Now that you have a solid stance with an arrow on the ground to serve as a reference for foot position, draw your bow. Find your anchor point and aim at the bull’s-eye. Next, close your eyes and visualize aiming at the bull’s-eye for another five to ten seconds. Try to maintain your upper body form but don’t fight it. Your shoulders and torso should be square to your hips. Twisting your torso requires the solicitation of muscles and is less repeatable than standing erect with your shoulders square to your hips. The orientation of your upper body to the target should be dictated by the position of your legs and feet––your shooting stance. Keep your shoulders square to your hips and you will be more relaxed and steady while aiming. The goal here is to see if your stance and overall upper body form is to the liking of your body’s natural tendency. If you are unknowingly twisting at the waist, the muscles used to maintain this position will relax once your eyes close and the point of visual reference is removed.
After five to ten seconds, open your eyes and see if your sight pin has drifted to the left or right of the target. Don’t worry if you drifted upward or more likely downward. Drift in the left or right direction is what we are concerned about. Ideally you should be within a few inches of the target relative to right and left. Chances are your arrow will be pointing a foot or more to the right of the target when you open your eyes (for right-handed shooters). The opposite is usually the case for left-handed shooters. This is typical of a square stance, one in which the toes of both feet crowd the perpendicular line to the target.

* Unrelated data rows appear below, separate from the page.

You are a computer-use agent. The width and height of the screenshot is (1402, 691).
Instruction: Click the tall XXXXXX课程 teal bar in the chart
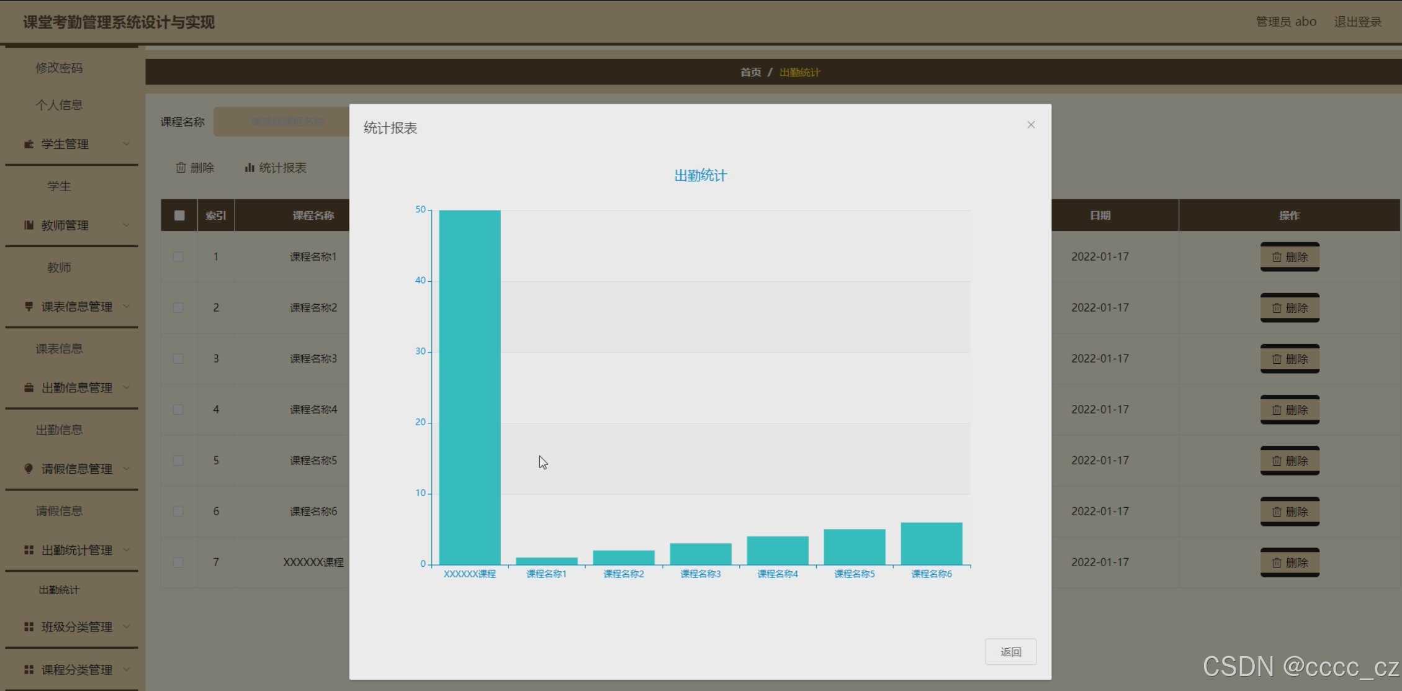[470, 385]
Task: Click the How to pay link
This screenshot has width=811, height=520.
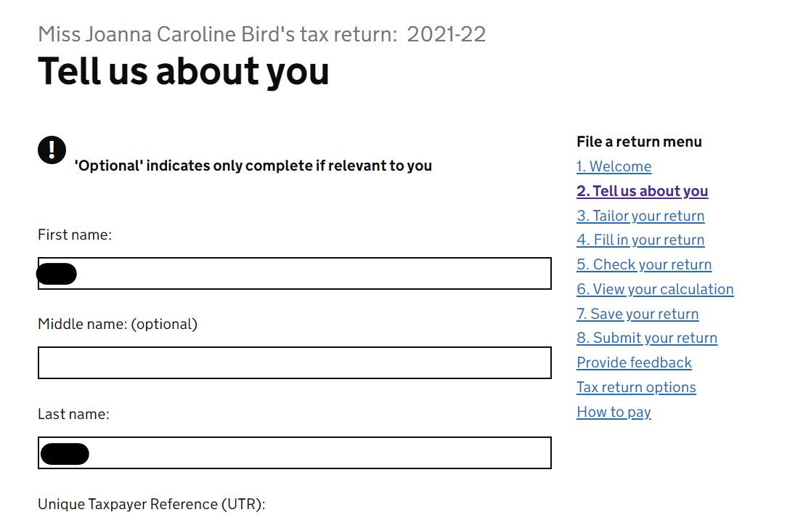Action: 614,412
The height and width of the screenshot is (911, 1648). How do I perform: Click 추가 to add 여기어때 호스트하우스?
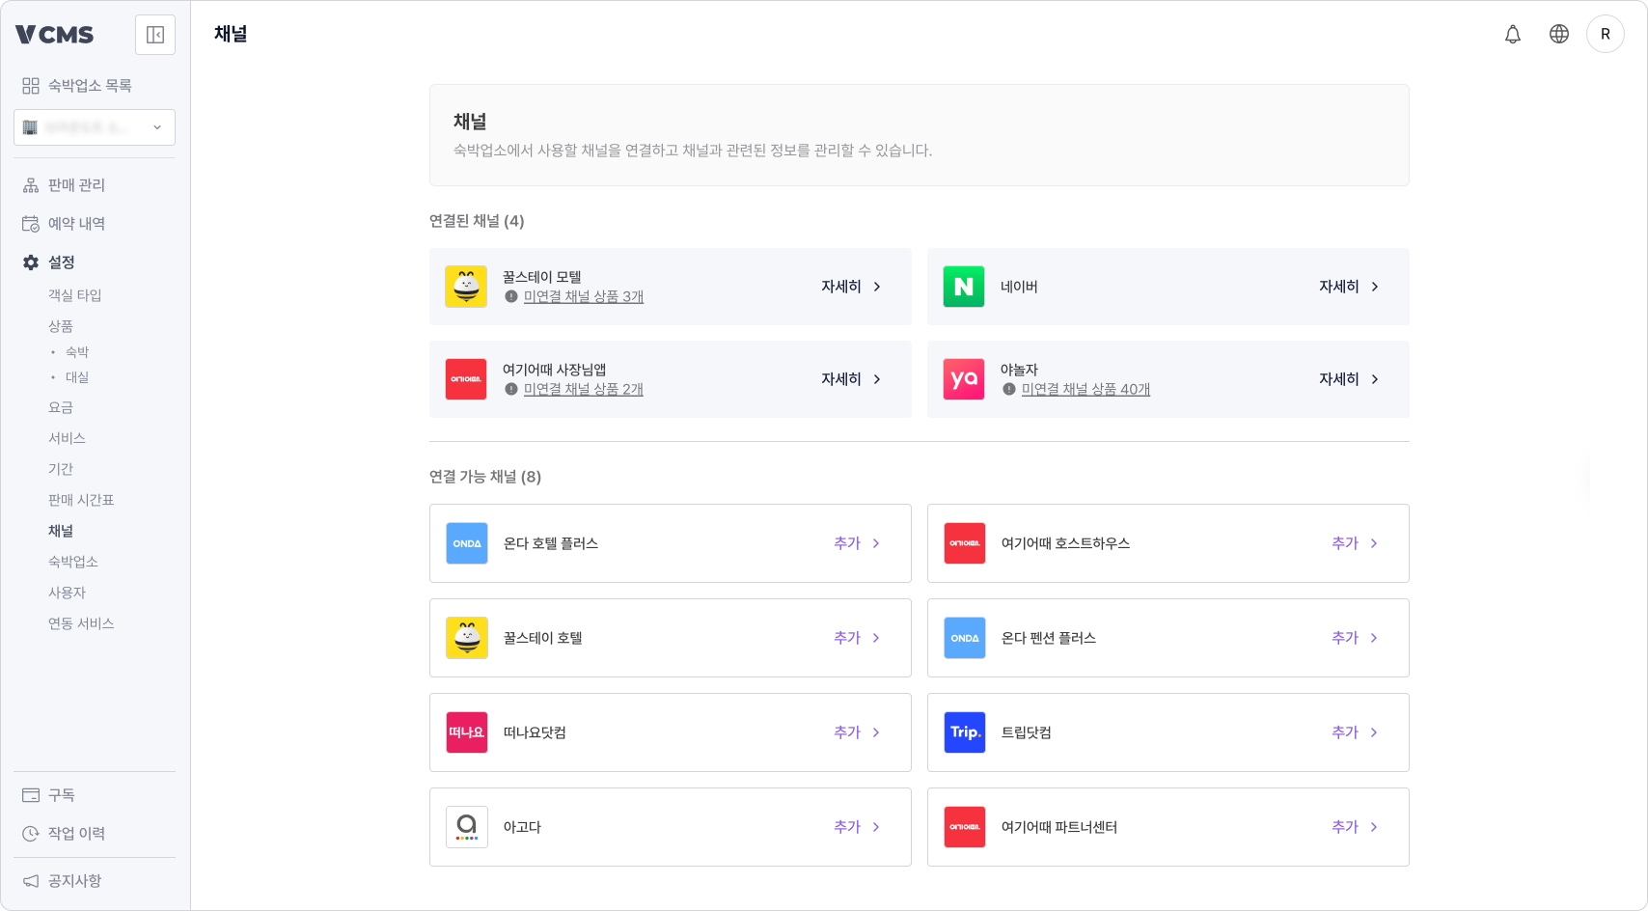[x=1344, y=543]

More than likely you will be able to stay on target if you now try the drill with an open stance. To set an open stance, slide the foot closest to the target about three inches back from the arrow on the ground. Since the orientation of your torso should be dictated by the position of your feet and legs, your chest will face more toward the target as compared to the square stance. With your shoulders squared to your hips, they will be in the neighborhood of seventy degrees to the target face as opposed to ninety degrees in the case of the square stance. An open stance tends to be quite practical for bowhunters since, when used with a proper grip orientation, it increases bowstring clearance and eliminates the possibility of contact between the bowstring and a bulky jacket sleeve.
Try this drill yourself and see if your shooting stance conforms to your body’s natural tendency. Remember, move your target-side foot in the opposite direction of the observed drift and repeat the drill until you are on target. After a few weeks, you will no longer need an arrow on the ground as a reference for foot position. Addressing the target and setting your shooting stance will become second nature. Strive to duplicate your shooting stance prior to every shot. Don’t take this form element for granted, and use the shooting stance drill periodically to reinforce good shooting habits.